Оскорбленный до глубины души, Сайрус Батлер, однако, скорее всего проглотил бы обиду, если бы его прожекты, касавшиеся месье Уэллса, удались, так как для таких людей нет ничего выше удачи. Совесть у них всегда в покое, и, когда цель достигнута, им остается только воспользоваться плодами победы — вещь обычная, особенно в Америке, где все продается.
Но полное крушение всех радужных планов, вследствие чего полковнику приходилось начинать жизнь сначала, причем в том возрасте, когда человек уже не без тревоги оглядывается на пройденный путь, родило в нем всепоглощающую, холодную, цепко ухватившуюся за него ненависть по отношению к тем, кого он считал виновниками постигших его неудач. Провал тщеславных и алчных замыслов, беспрестанно терзавших его, и не занятый ничем дельным мозг превратили Батлера в жертву ненависти, которая вскоре заменила, а точнее поглотила, все остальное. И с тех пор неукротимым янки владела лишь одна мысль: разбогатеть любой ценой и как можно скорее, чтобы расправиться со своими врагами жестоко и своеобразным образом, с некоей американской спецификой.
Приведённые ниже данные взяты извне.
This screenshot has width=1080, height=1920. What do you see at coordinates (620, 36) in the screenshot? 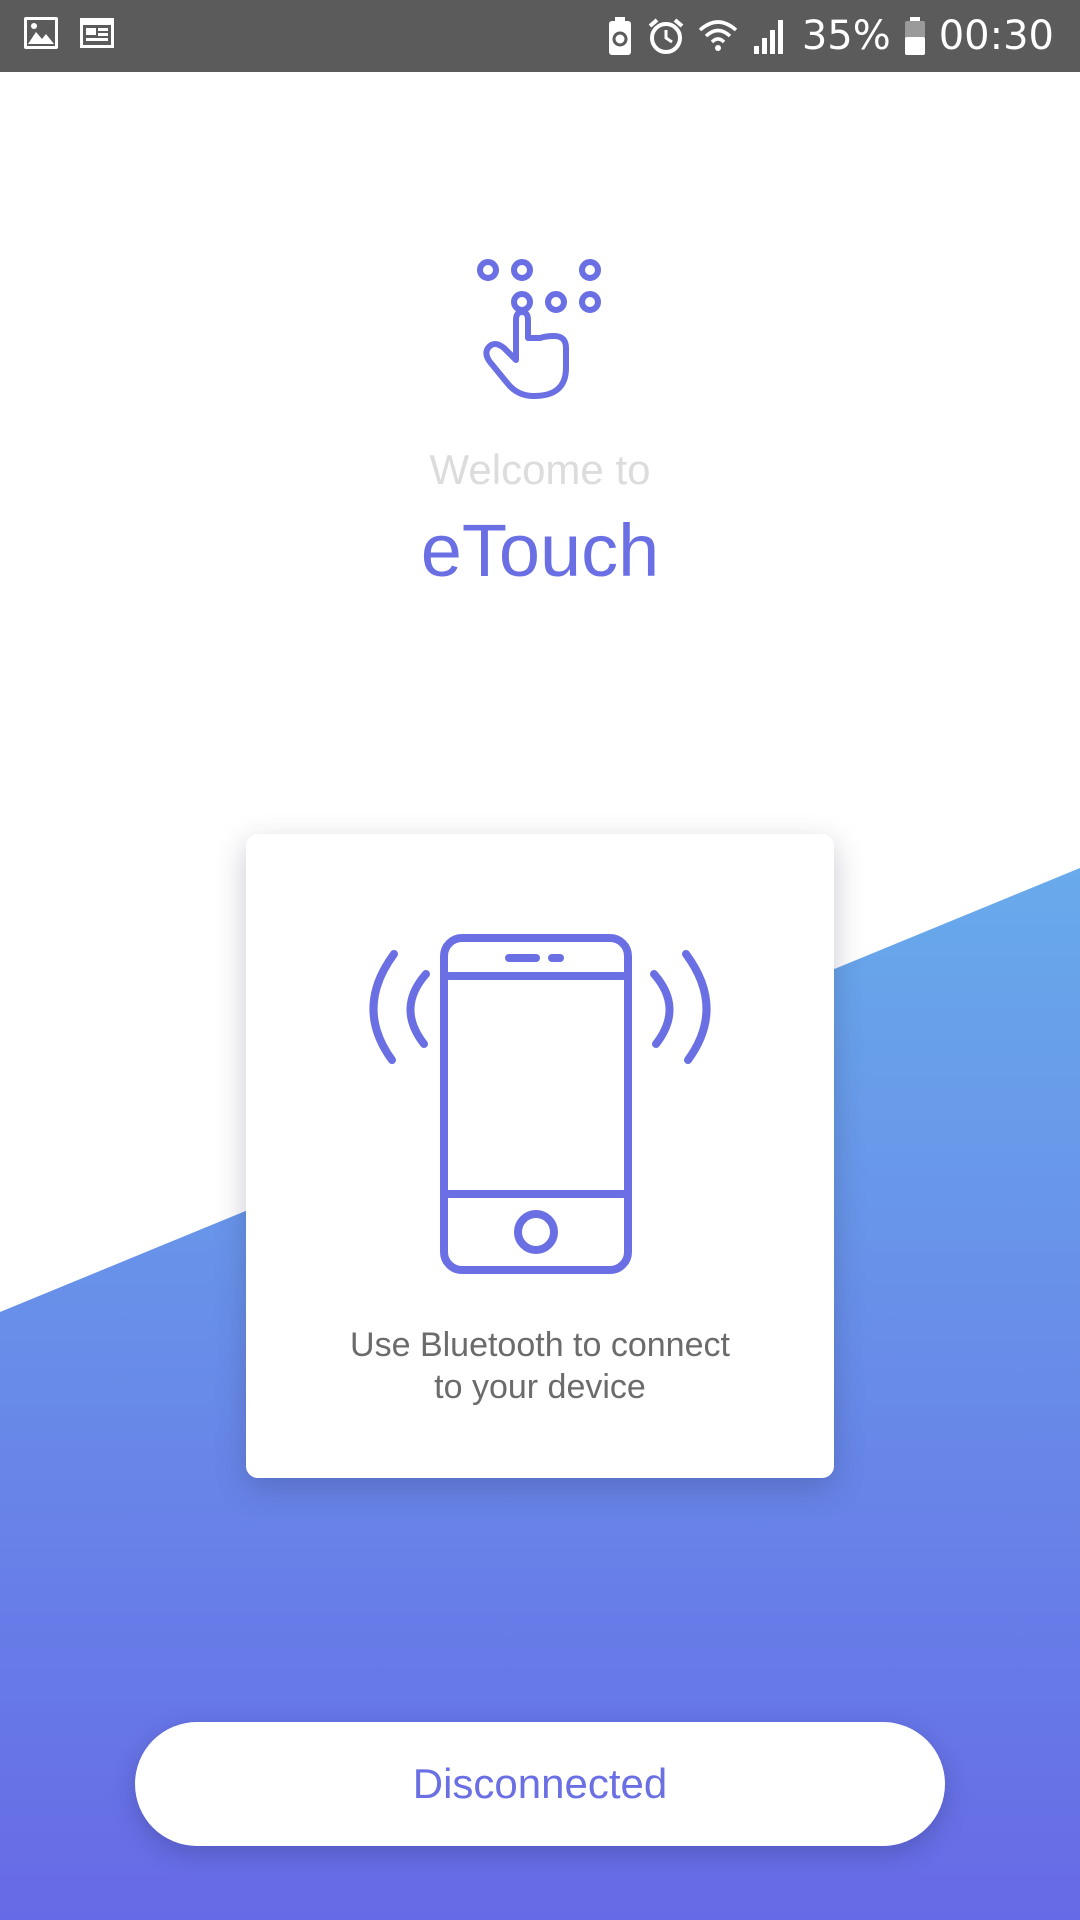
I see `battery-saver-icon` at bounding box center [620, 36].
Можно сказать, начал он удачно. Зная о намерении двух друзей добраться до Бразилии по суше и о их планах доехать до Аризоны-Сити на поезде, а потом пересечь Мексику по грунтовым и шоссейным дорогам, он выехал из Сан-Франциско двенадцатью часами раньше, чем они, завербовал в Аризоне-Сити нескольких мошенников, соблазненных щедрым вознаграждением, и с их помощью устроил засаду двум путешественникам неподалеку от венты Карбокенья, у мексиканского городка Алтар. И все это для того, чтобы взять их живыми, подвергнуть жесточайшим, изощренным пыткам, заимствованным у краснокожих, истязателей по своему духу, и взыскать со своих недругов огромный выкуп, перед тем как предать их мучительной смерти. Известно, что этот дерзкий план едва не удался негодяю.
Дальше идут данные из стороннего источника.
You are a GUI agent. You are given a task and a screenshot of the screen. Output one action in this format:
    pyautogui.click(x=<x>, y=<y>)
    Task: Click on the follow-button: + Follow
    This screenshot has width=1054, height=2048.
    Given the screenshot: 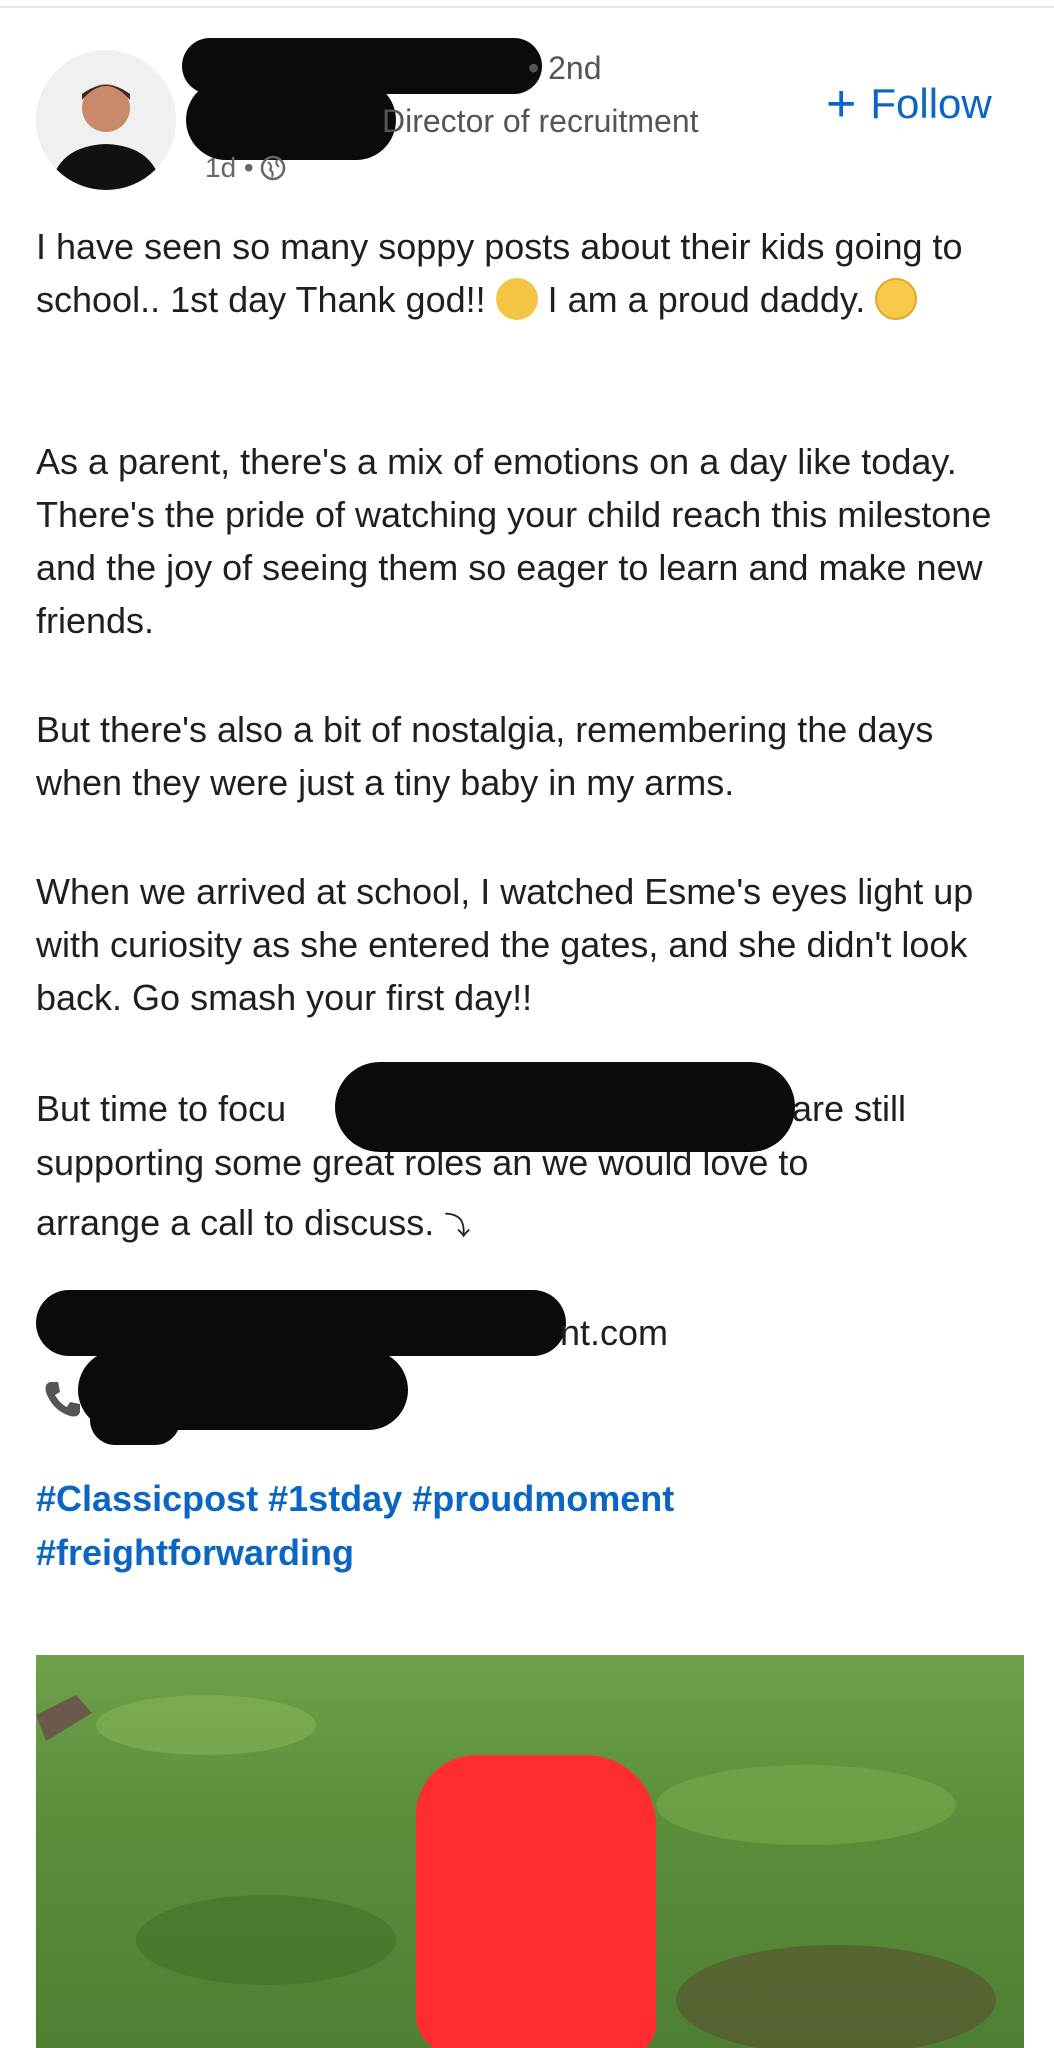 What is the action you would take?
    pyautogui.click(x=909, y=104)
Неудача с засадой не только не обескуражила искателя приключений, но послужила ему новым стимулом для преследования французов. Понимая, однако, что торопиться не стоит, если он не желает навредить себе, и будучи твердо уверен в том, что в нужное время и в нужном месте непременно разыщет двух друзей, полковник решил отказаться пока от новых попыток настигнуть своих обидчиков и, повинуясь лишь одному из тех импульсов, которым трудно противостоять, отправился без определенной цели в Гвиану[469], где и повстречался с капитаном Бобом, старым приятелем, с которым совсем еще недавно беспутничал и прокручивал такие делишки, что только чудом избежал веревки. Морской волк промышлял в эти дни контрабандой в республиках Центральной Америки, или, как говаривал он сам, занимался каторжным трудом, едва позволявшим сводить концы с концами.